-- Your task --
Determine how many lines in the entries below contain the word "agent". The reply is that number alone.
--- Listed entries Enclosed Below ---
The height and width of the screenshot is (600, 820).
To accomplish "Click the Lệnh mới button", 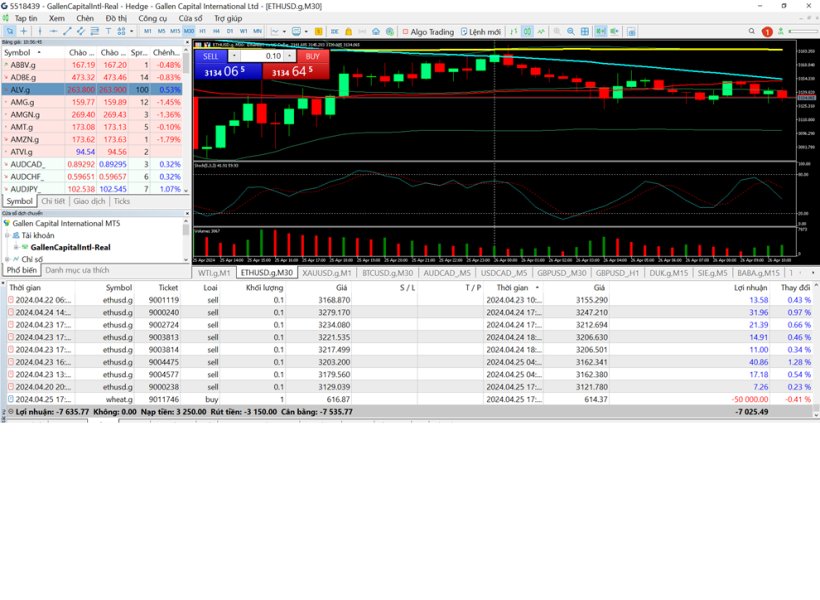I will (480, 32).
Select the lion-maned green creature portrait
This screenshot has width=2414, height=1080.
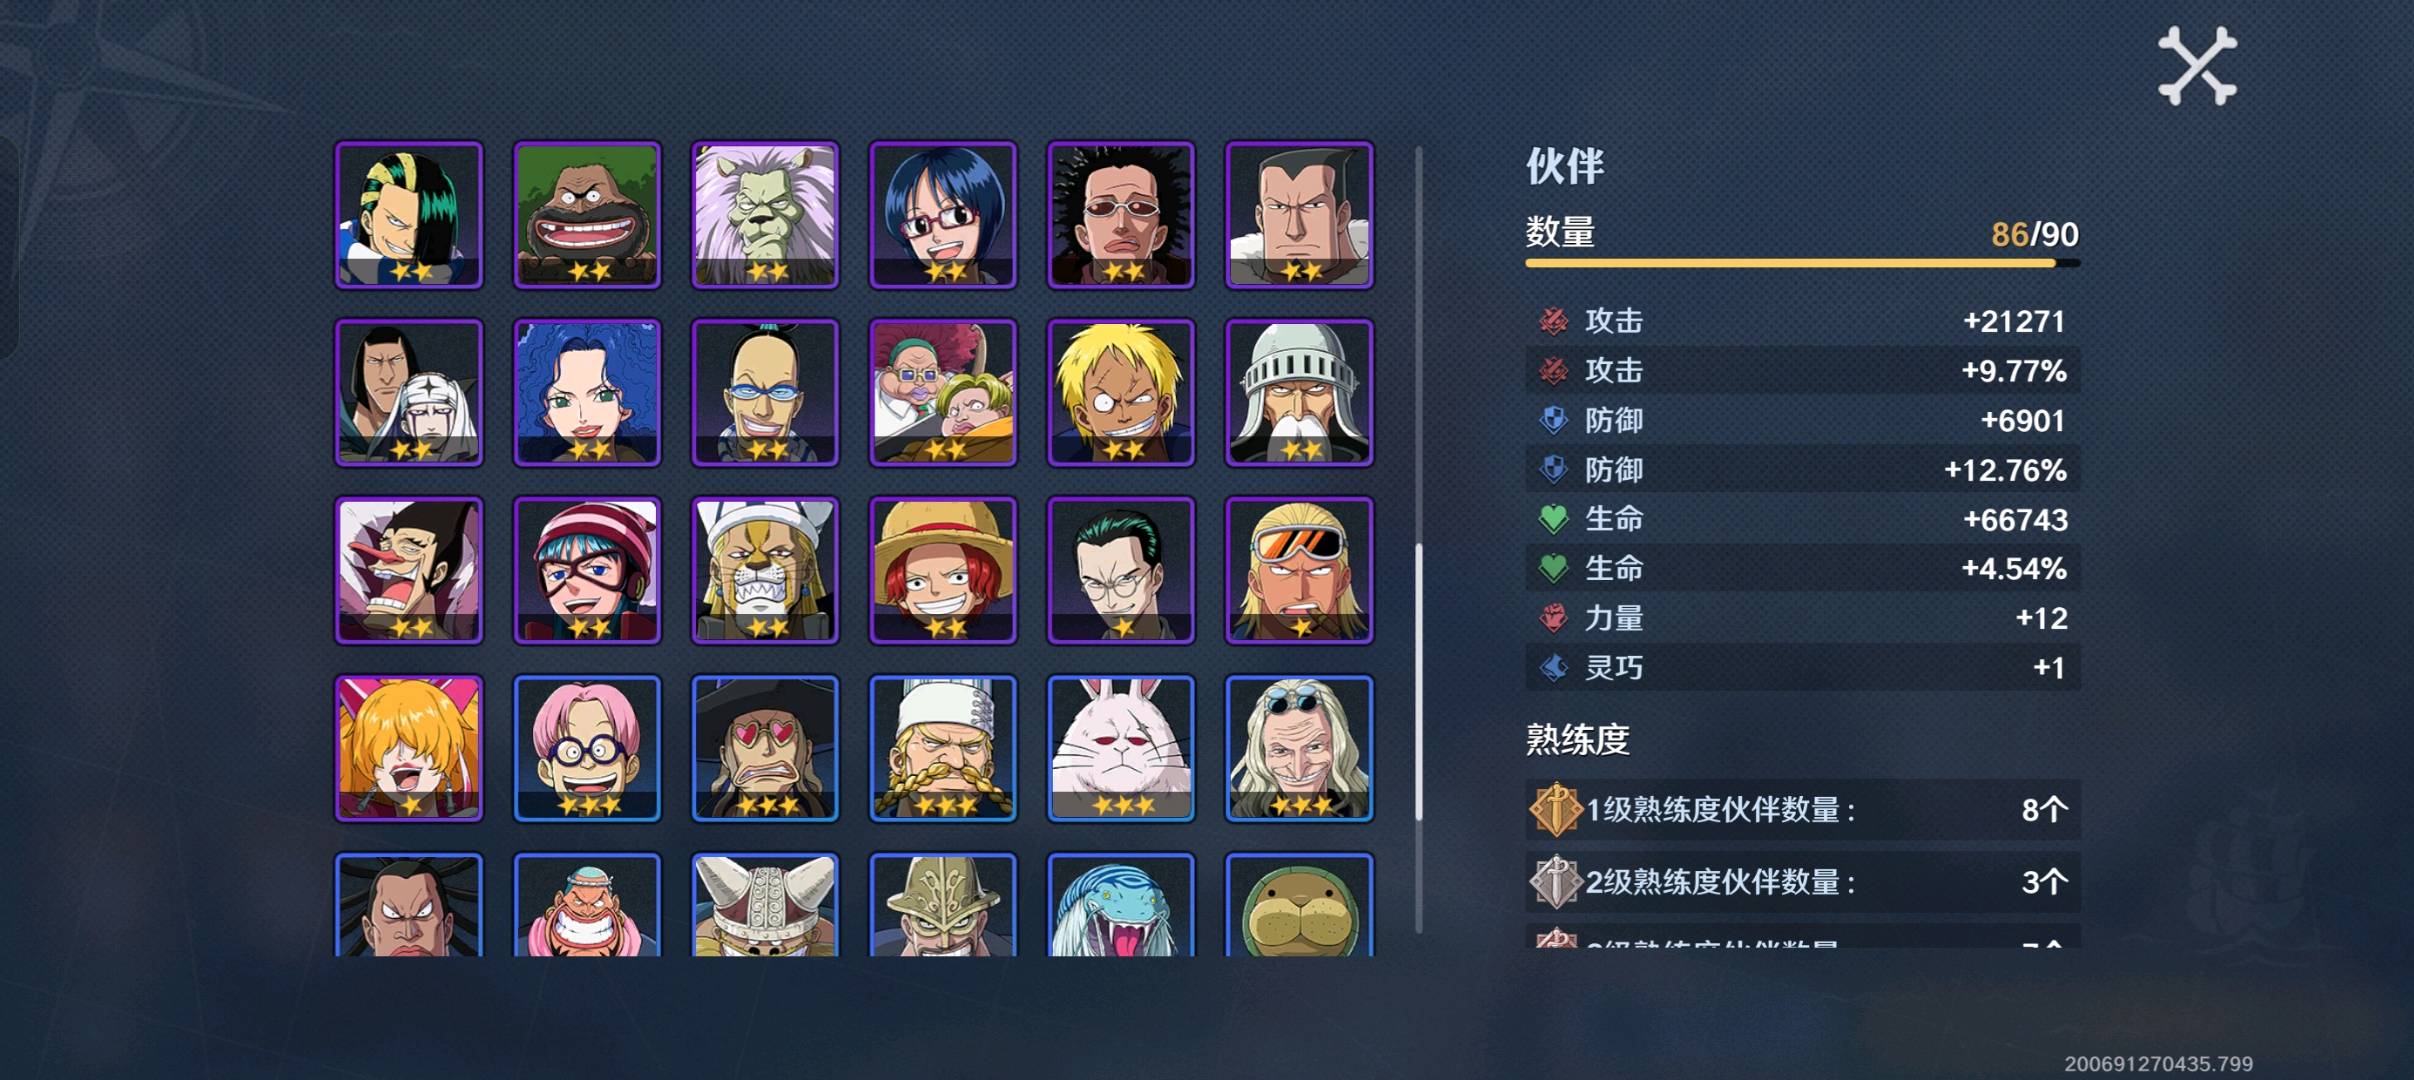765,215
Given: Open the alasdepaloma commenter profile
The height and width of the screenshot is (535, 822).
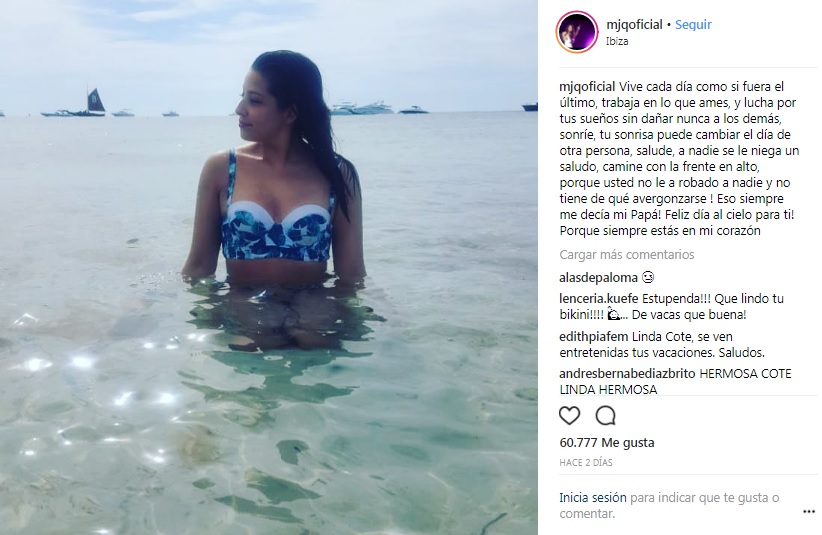Looking at the screenshot, I should [598, 277].
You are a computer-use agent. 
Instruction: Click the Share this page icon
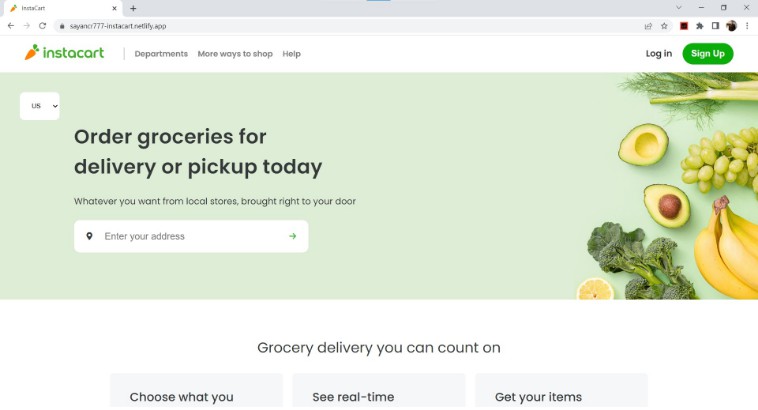tap(649, 25)
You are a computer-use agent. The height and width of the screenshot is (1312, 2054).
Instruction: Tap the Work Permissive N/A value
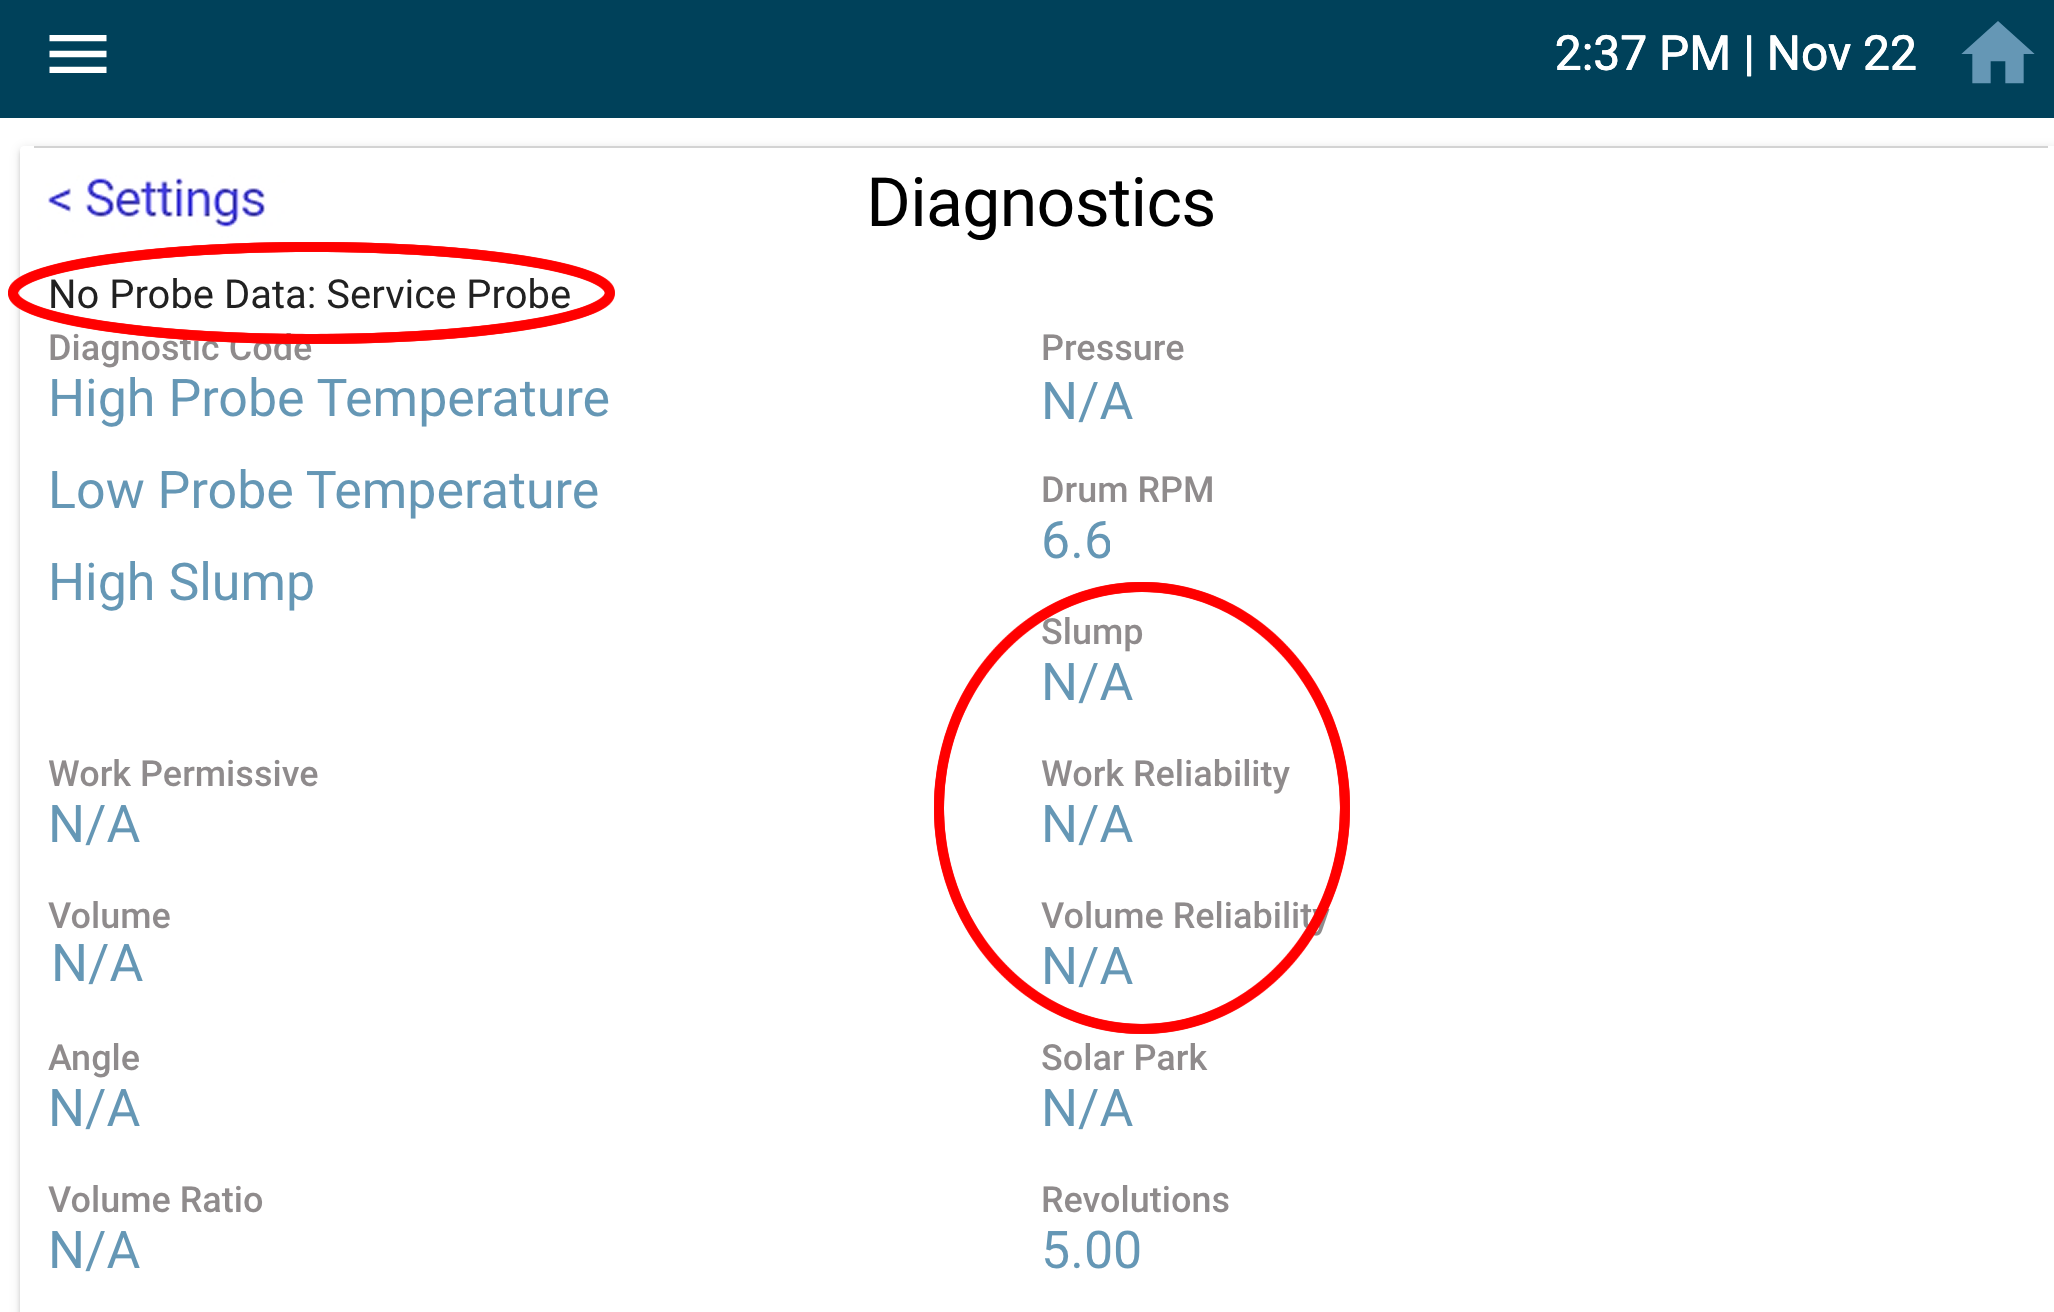[x=94, y=825]
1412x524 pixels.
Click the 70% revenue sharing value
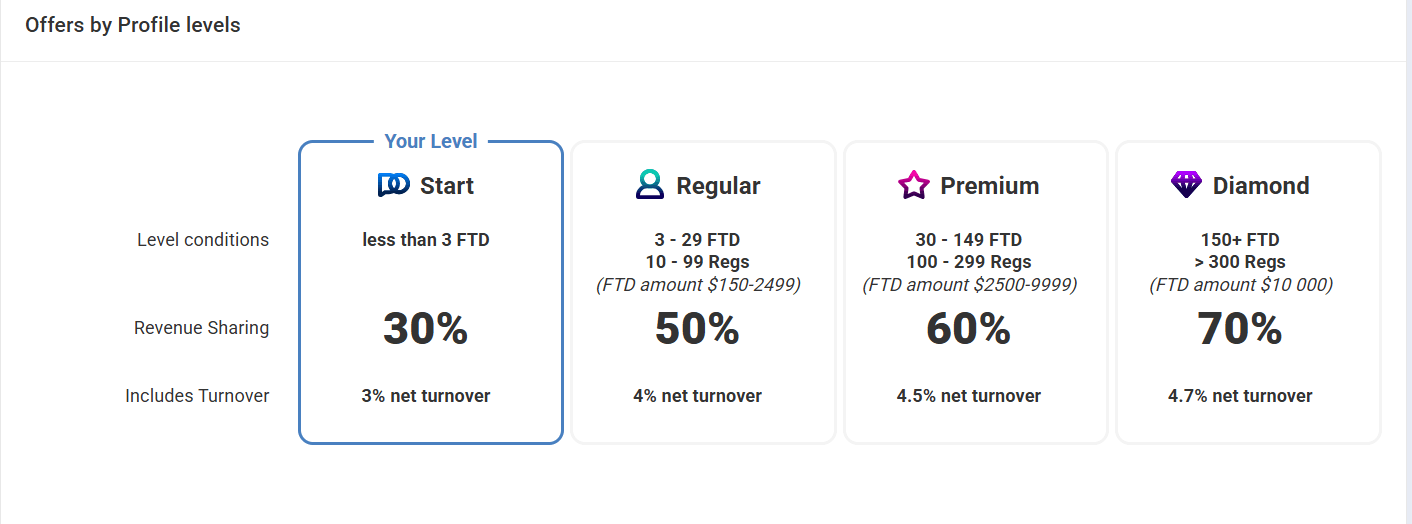pyautogui.click(x=1240, y=329)
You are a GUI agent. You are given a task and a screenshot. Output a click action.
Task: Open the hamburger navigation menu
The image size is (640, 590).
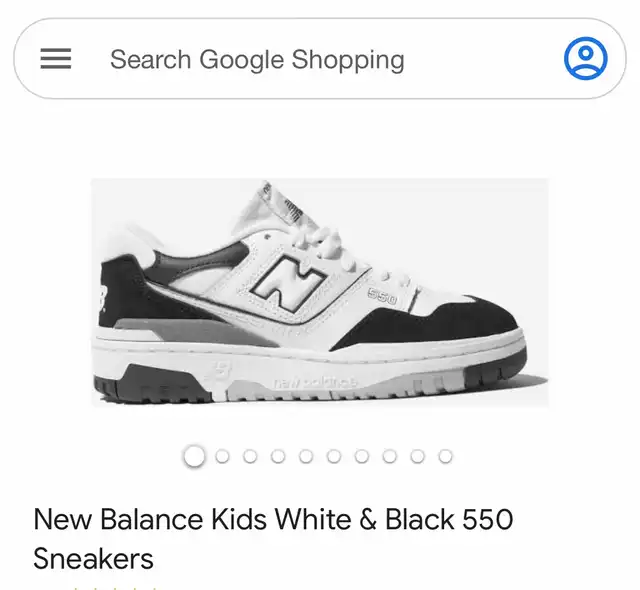tap(55, 59)
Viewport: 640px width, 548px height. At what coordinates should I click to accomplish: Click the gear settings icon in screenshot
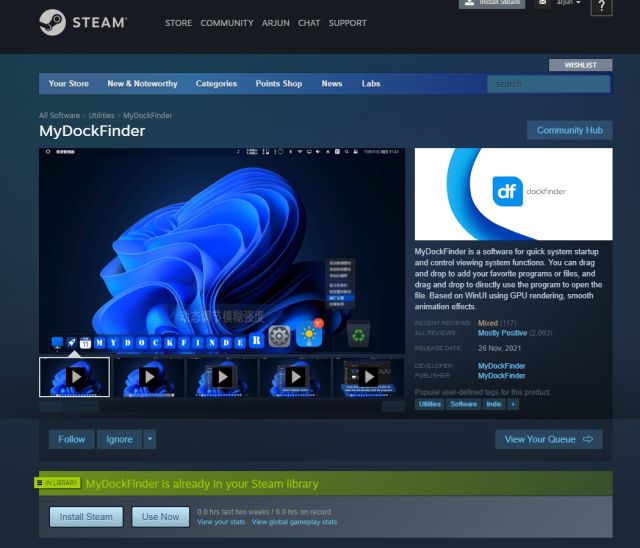(279, 336)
--- End of Enclosed Listed entries ---
-- Task solution --
3